Spencer Case, 'on the ground' in Afghanistan, e-mails:
Your recent post discussing the God of the philosophers and the God of Abraham and Isaac caught my interest. Having grown up in a religious home, I have always been of the opinion that arguments for theism argue for something different than what believers take themselves to believe in. After all, how many religious people take themselves to be praying to an unmoved mover or a-being-greater-than-which-cannot-be-conceived? For this reason, I have not felt that my atheism could be threatened by any of the arguments for theism, even if they turn out to be successful because they argue not for God but for God*.
No doubt it could be true that you could make an identification between the God of the philosophers and the God of the believers if you have established the existence of both. My point is none of the arguments for the existence of God even try to argue for the God of the believers.

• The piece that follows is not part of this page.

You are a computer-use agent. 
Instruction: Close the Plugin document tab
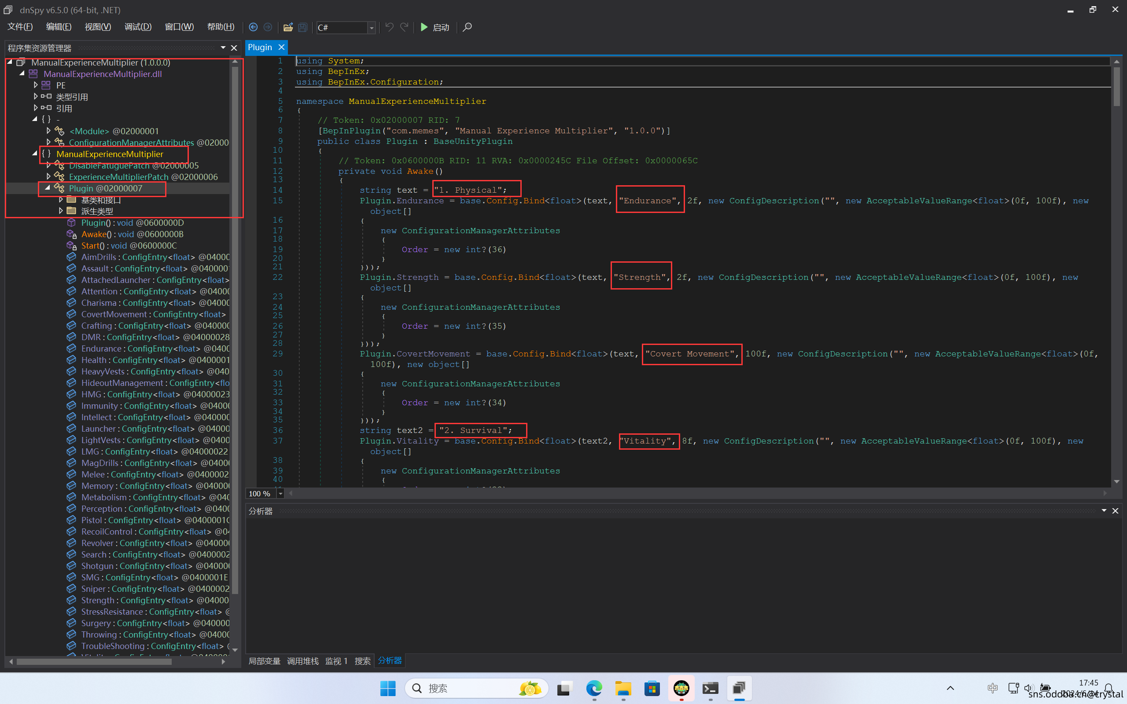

I look forward to hearing your thoughts.
Well, Spencer, it looks as if my earlier post, despite its pellucidity and penetration, made no impression on you.
Let's use 'God-P' to mean 'God of the philosophers' and 'God-R' to mean 'God of the religionists.' Now my claim is that the two phrases, though the differ in sense, have the same referent, if they have a referent. Thus I do not assume that they in fact have a common referent; my claim is that, if they have a referent, then they have a common referent. You are undoubtedly familiar with Frege's distinction between Sinn and Bedeutung. To use his old example, 'morning star' and 'evening star' have the same referent despite their difference in sense and in mode of presentation (Darstellungsweise). One and the same celestial body -- the planet Venus -- is presented in two different ways. Now in this case we know that the terms 'morning star' and 'evening star' have a common referent whereas in the God case we do not know this. So my claim is merely that 'God-P' and 'God-R' refer to one and the same entity if they refer to anything.
It may help to distinguish between REFERENCE and REFERENT. 'Meinong's favorite impossible object' and 'the round square' both lack a referent; but they have the same REFERENCE despite their manifest difference in sense.
Therefore, I reject your assertion that one needs to establish the existence of a common referent of 'God-P' and 'God-R' as a condition of establishing that they refer to the same thing if they refer at all.
Your main argument seems to be as follows:
1. The philosophical arguments for God are arguments for the existence of God-P, not of God-R.
2. Religious people qua religious people do not believe in or affirm the existence of God-P, but of God-R. (E.g. religious people who think about God or address God in prayer are not relating to an unmoved mover.)
3. Atheism is the denial of the existence of God-R. Therefore:
4. The philosophical God arguments, even if sound, have no tendency to show that atheism is false.
A very interesting argument! I reject the argument by rejecting the assumption on which it is based, namely, that God-P is not identical to God-R. To the contrary, I claim that they are the same God, albeit approached in different ways. The philosopher qua philosopher approaches God via discursive reason unassisted by scriptural or other revelation, whereas the religionist approaches God via faith and revelation. Now it may be (it is epistemically possible that) there is no God; but that does not alter the fact that the REFERENCE of the God-talk of philosophers and that of religionists is the same.
Think about it: when Aquinas was working out his Five Ways, was he trying to establish the existence of a mere concept or abstract idea? How could a mere concept create heaven and earth? Was he trying to prove the existence of something numerically different from the God of the Bible? Of course not. Aquinas was a philosopher, a religionist, and a mystic. It was the same God he was aiming at (and from his point of view, contacting) in his philosophical reasoning, his prayerful devotions, and his mystical experiences.
People get confused by the phrases 'God of the philosophers' and 'God of Abraham, Isaac, and Jacob.' They think that because the phrases are different, and their senses also, that the phrases cannot have the same reference. But the reference is the same even if there in is no God. For the concept of God we are operating with is the concept of a being that satisfies both narrowly philosophical and narrowly religious exigencies. And this is so whether or not the concept is instantiated. The philosopher qua philosopher wants an explanation of the existence and intelligibility of contingent beings and finds his explanation in God, who is the real-ground of existence and intelligibility. The religionist qua religionist has a soteriological interest: he seeks a solution to our awful predicament in this life, and finds his solution is a relationship with a personal Being. Now what needs to be understood is that that real-ground and this personal Being are the same.
Or do you think that God can't walk down the street and chew gum at the same time?